EXERCISE:
Check every line below for the word "Light" and copy each one that has it.

(GIVEN INFORMATION begins)

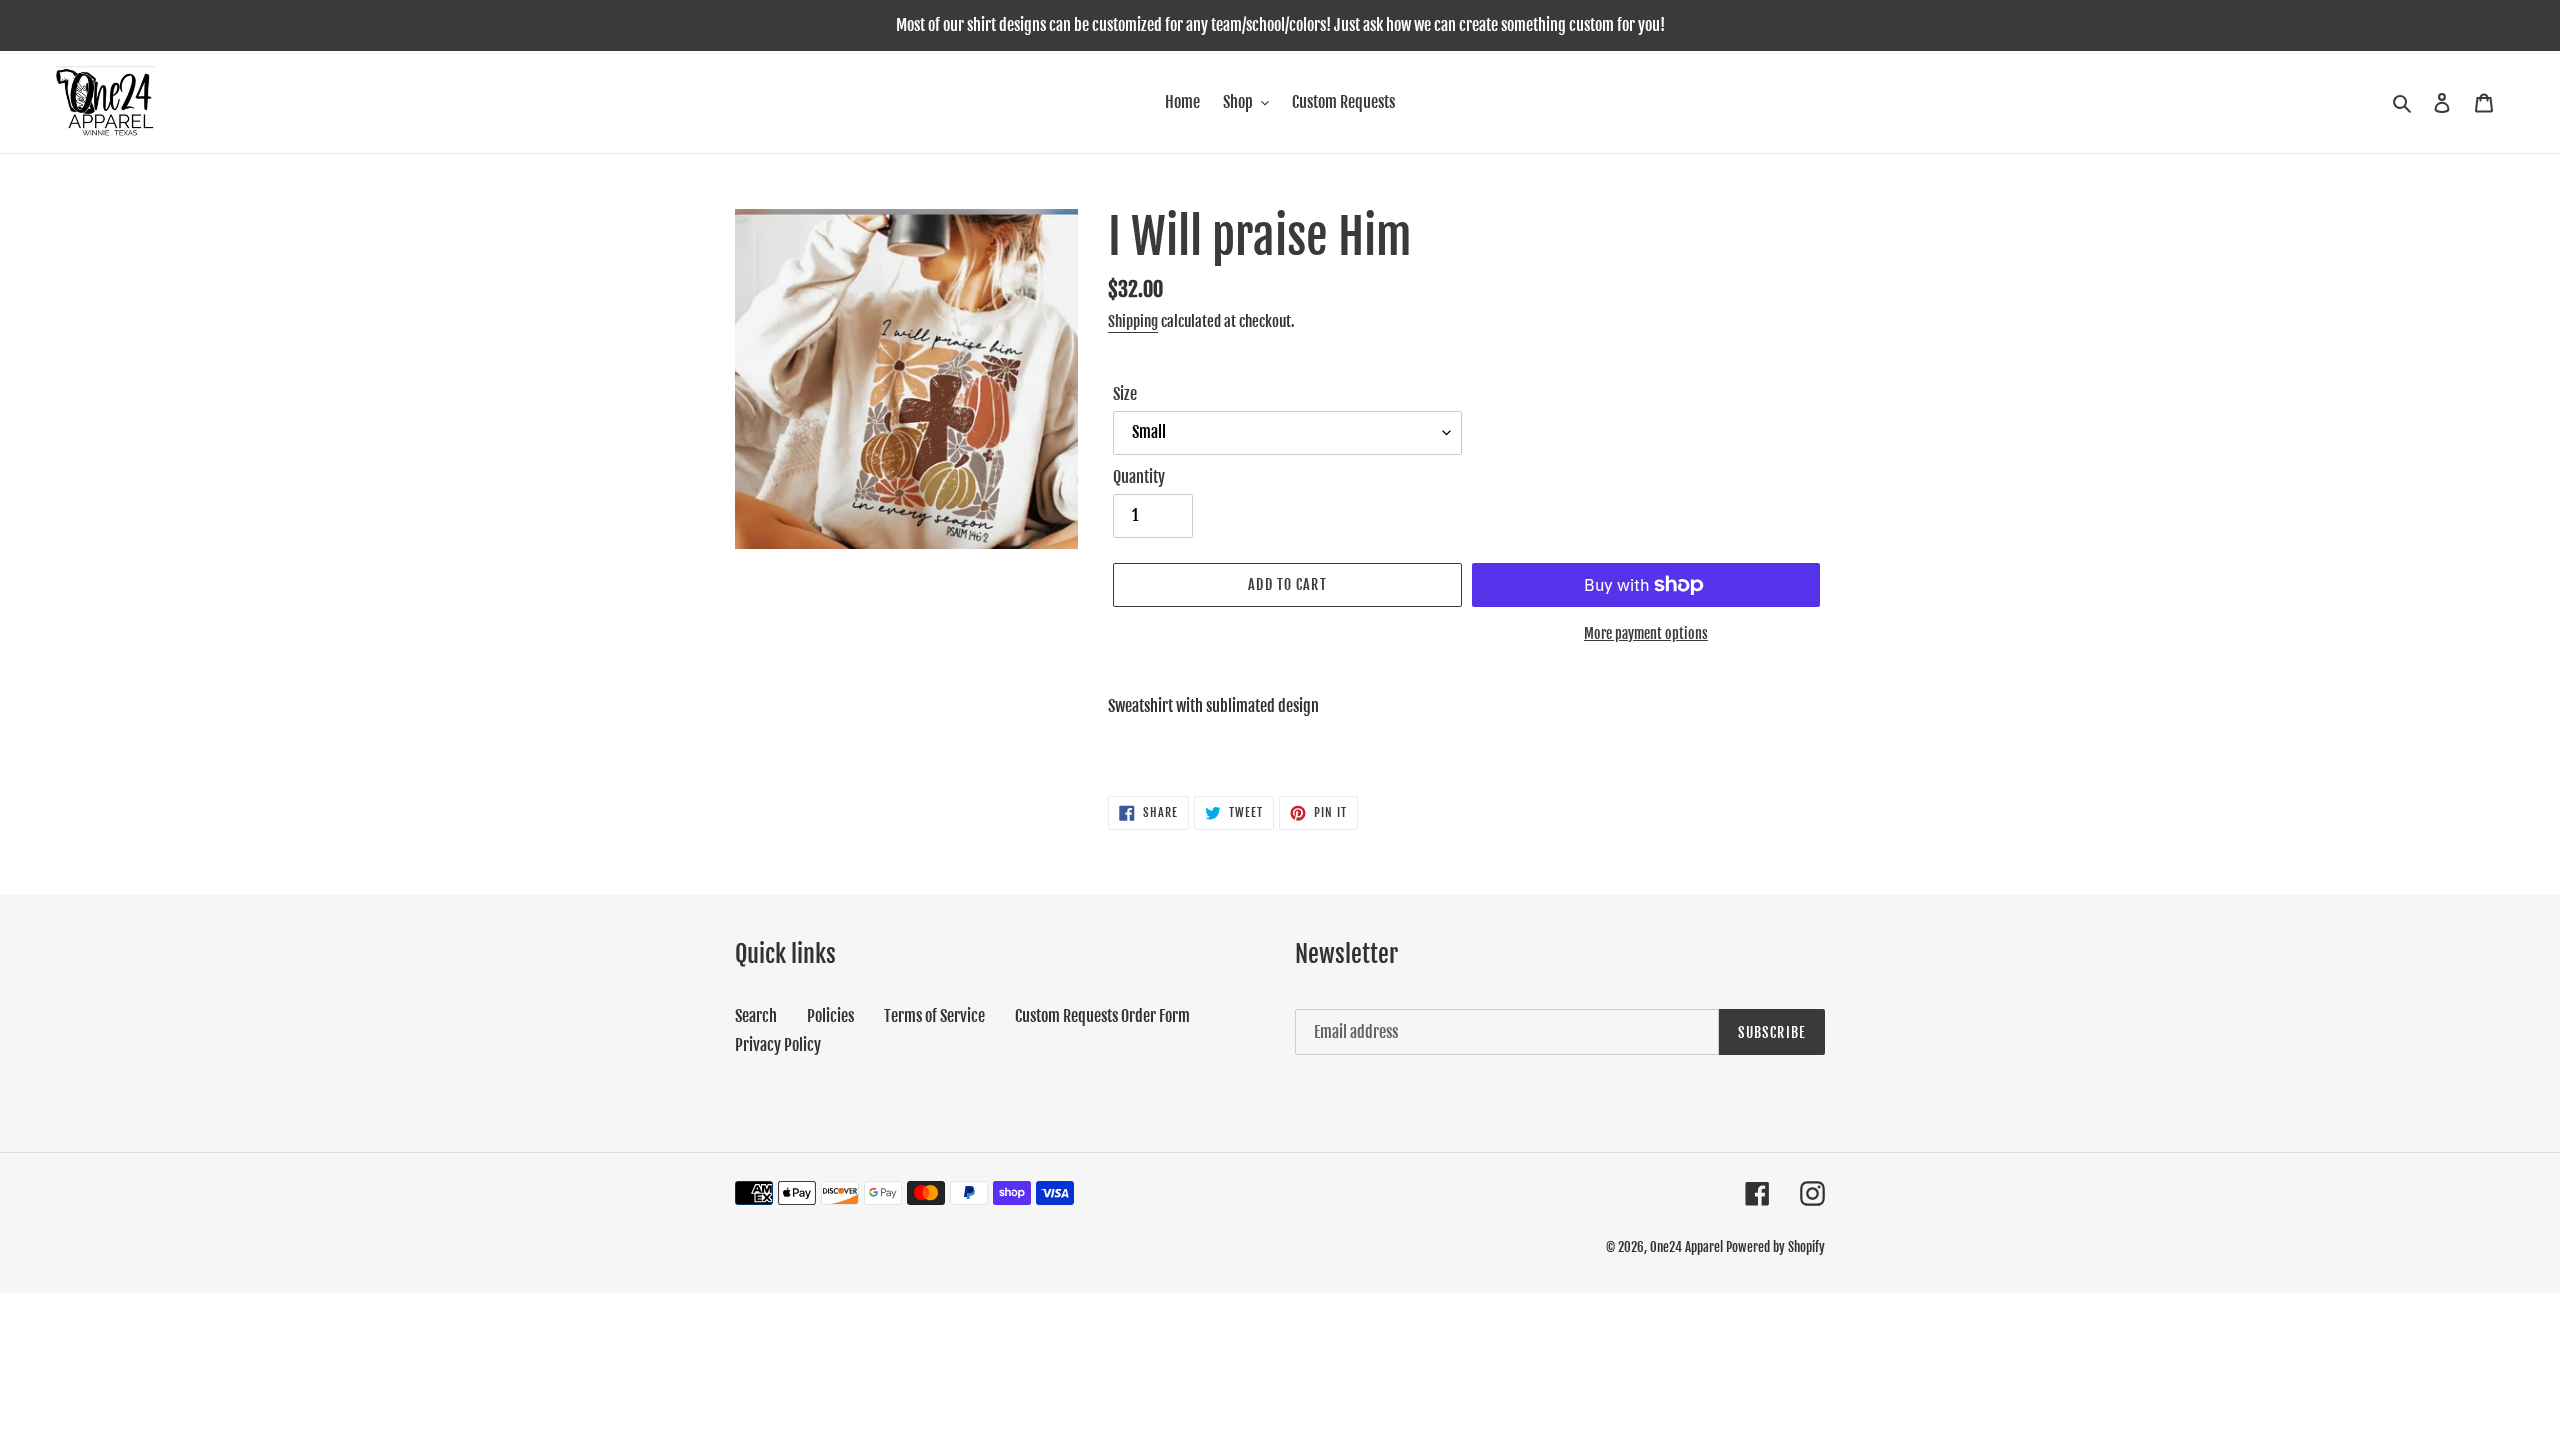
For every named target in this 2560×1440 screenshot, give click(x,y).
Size (1125, 394)
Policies (830, 1016)
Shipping (1133, 321)
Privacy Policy (778, 1045)
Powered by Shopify (1775, 1247)
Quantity (1139, 477)
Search (756, 1016)
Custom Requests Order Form (1102, 1016)
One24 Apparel (1686, 1247)
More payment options (1646, 633)
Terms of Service (934, 1016)
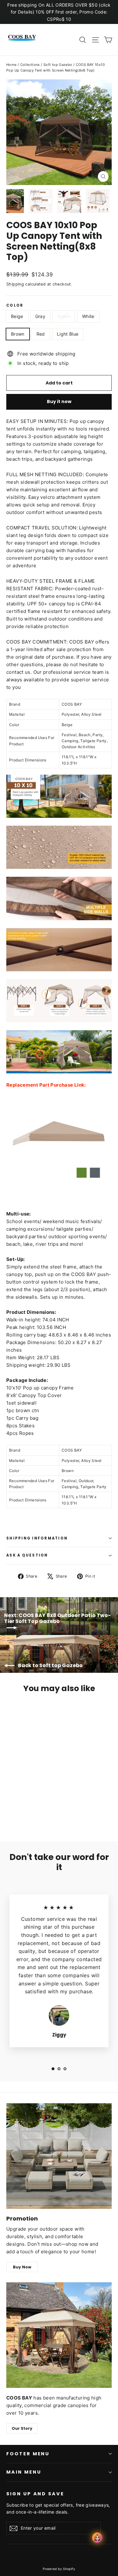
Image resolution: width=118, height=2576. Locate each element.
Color (14, 305)
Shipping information (37, 1538)
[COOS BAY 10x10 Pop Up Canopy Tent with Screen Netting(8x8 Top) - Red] (44, 1811)
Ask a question (27, 1555)
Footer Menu (27, 2454)
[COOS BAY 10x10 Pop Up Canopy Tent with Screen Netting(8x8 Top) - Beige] (10, 1811)
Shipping (15, 284)
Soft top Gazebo (57, 64)
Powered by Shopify (59, 2569)
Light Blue (68, 334)
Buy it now (59, 401)
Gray (40, 316)
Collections (30, 64)
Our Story (22, 2428)
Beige (17, 316)
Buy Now (22, 2267)
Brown (18, 334)
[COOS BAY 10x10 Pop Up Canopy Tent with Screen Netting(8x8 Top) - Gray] (16, 1811)
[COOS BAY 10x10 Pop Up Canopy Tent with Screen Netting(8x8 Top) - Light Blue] (51, 1811)
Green (63, 316)
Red (41, 334)
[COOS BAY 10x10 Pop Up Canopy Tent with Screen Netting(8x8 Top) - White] (30, 1811)
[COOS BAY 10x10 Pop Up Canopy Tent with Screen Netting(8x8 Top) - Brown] (37, 1811)
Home (11, 64)
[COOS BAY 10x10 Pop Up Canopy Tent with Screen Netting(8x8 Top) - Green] (23, 1811)
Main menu (23, 2472)
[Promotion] (59, 2156)
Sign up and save (35, 2494)
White (88, 316)
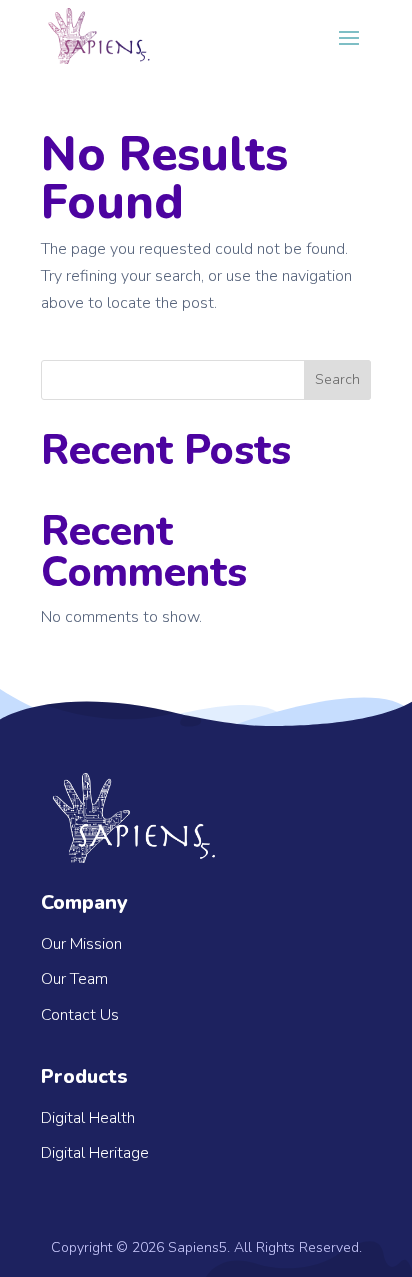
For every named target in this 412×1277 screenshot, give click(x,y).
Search (337, 379)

(GIVEN INFORMATION ends)

RESULT FOR THIS EXERCISE:
Light Blue (68, 334)
[COOS BAY 10x10 Pop Up Canopy Tent with Screen Netting(8x8 Top) - Light Blue] (51, 1811)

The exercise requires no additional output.